** Exercise details **
Look through the listing below for lines containing the word "name". State only their number.

──────── Task input ────────

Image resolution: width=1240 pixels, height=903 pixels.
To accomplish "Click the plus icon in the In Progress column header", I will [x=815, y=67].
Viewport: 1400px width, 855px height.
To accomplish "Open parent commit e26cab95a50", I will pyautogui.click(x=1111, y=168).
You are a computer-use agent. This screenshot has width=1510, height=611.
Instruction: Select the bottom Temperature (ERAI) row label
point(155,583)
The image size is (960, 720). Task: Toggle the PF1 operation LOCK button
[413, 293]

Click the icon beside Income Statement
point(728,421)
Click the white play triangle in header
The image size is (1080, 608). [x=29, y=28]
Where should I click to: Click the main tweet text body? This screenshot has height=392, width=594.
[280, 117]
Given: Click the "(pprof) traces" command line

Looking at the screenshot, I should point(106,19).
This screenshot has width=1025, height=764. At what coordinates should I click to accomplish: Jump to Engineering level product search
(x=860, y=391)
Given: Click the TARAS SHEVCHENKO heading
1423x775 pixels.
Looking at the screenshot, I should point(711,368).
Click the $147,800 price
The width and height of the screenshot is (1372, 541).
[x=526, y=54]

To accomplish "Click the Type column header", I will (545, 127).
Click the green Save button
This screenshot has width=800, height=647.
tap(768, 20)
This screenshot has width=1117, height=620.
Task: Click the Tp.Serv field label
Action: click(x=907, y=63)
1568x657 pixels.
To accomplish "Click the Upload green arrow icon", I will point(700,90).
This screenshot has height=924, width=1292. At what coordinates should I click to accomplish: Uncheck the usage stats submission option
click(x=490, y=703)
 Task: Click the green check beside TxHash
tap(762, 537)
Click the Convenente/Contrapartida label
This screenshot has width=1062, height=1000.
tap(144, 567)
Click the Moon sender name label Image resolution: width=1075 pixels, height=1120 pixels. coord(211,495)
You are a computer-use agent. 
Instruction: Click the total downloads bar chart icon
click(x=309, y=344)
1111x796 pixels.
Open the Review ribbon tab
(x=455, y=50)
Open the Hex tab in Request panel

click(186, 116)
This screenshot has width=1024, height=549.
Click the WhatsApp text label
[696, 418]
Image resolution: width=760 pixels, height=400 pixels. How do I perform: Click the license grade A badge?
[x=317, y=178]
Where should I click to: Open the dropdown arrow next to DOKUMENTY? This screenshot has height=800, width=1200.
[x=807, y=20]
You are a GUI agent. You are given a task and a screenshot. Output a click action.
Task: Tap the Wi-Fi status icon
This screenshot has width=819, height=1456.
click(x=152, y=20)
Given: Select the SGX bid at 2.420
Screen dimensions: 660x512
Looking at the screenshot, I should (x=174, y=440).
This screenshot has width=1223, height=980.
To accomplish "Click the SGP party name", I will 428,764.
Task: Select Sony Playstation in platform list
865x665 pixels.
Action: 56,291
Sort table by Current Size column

────────

** Exercise result **
2